* BRIEF:
Retype only the stretch of lines that starts with the line containing "Task: Open the Ubuntu Software tab" and ends with the last line of the records, both included, exactly.
-.-.-
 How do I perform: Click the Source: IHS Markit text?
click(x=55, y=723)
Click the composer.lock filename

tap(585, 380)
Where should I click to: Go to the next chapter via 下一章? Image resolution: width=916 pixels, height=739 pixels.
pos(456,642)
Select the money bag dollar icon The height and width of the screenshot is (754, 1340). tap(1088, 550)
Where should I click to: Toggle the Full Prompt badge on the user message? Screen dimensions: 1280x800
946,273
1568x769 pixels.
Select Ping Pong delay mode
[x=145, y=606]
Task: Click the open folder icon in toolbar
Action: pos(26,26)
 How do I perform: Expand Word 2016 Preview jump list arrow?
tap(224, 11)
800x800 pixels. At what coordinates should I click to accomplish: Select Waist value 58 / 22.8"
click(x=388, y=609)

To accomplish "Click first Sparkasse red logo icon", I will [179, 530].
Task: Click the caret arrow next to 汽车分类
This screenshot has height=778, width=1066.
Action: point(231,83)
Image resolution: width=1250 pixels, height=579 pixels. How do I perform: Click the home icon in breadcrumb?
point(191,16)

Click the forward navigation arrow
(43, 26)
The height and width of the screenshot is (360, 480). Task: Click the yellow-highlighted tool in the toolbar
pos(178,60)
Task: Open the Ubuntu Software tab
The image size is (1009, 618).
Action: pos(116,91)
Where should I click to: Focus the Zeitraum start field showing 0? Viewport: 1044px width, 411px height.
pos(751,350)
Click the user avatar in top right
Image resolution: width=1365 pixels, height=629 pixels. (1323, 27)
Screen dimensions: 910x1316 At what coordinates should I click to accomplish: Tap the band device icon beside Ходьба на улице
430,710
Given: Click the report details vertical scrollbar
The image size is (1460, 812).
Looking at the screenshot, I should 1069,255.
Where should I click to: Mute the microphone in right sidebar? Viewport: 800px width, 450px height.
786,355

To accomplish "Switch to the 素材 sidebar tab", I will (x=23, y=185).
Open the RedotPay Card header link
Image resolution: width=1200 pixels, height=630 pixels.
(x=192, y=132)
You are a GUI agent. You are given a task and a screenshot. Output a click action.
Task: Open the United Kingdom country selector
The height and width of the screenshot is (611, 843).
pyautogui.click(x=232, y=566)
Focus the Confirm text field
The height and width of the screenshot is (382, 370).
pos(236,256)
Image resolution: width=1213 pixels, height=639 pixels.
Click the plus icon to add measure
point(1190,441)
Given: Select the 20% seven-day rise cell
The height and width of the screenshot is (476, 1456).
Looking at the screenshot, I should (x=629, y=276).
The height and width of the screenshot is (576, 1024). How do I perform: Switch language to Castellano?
-.-.-
* EXERCISE RESPONSE:
Task: Open the Ubuntu Software tab
The image size is (1009, 618).
Action: pos(116,91)
Where should I click to: Focus the Zeitraum start field showing 0? Viewport: 1044px width, 411px height.
pos(751,350)
Click the user avatar in top right
Image resolution: width=1365 pixels, height=629 pixels. (1323, 27)
Screen dimensions: 910x1316 At what coordinates should I click to accomplish: Tap the band device icon beside Ходьба на улице
430,710
Given: Click the report details vertical scrollbar
The image size is (1460, 812).
Looking at the screenshot, I should 1069,255.
Where should I click to: Mute the microphone in right sidebar? Viewport: 800px width, 450px height.
786,355

To accomplish "Switch to the 素材 sidebar tab", I will (x=23, y=185).
Open the RedotPay Card header link
Image resolution: width=1200 pixels, height=630 pixels.
(x=192, y=132)
You are a GUI agent. You are given a task and a screenshot. Output a click action.
Task: Open the United Kingdom country selector
The height and width of the screenshot is (611, 843).
pyautogui.click(x=232, y=566)
Focus the Confirm text field
The height and width of the screenshot is (382, 370).
pos(236,256)
Image resolution: width=1213 pixels, height=639 pixels.
Click the plus icon to add measure
point(1190,441)
Given: Select the 20% seven-day rise cell
The height and width of the screenshot is (476, 1456).
Looking at the screenshot, I should (x=629, y=276).
The height and width of the screenshot is (576, 1024). How do I perform: Switch language to Castellano?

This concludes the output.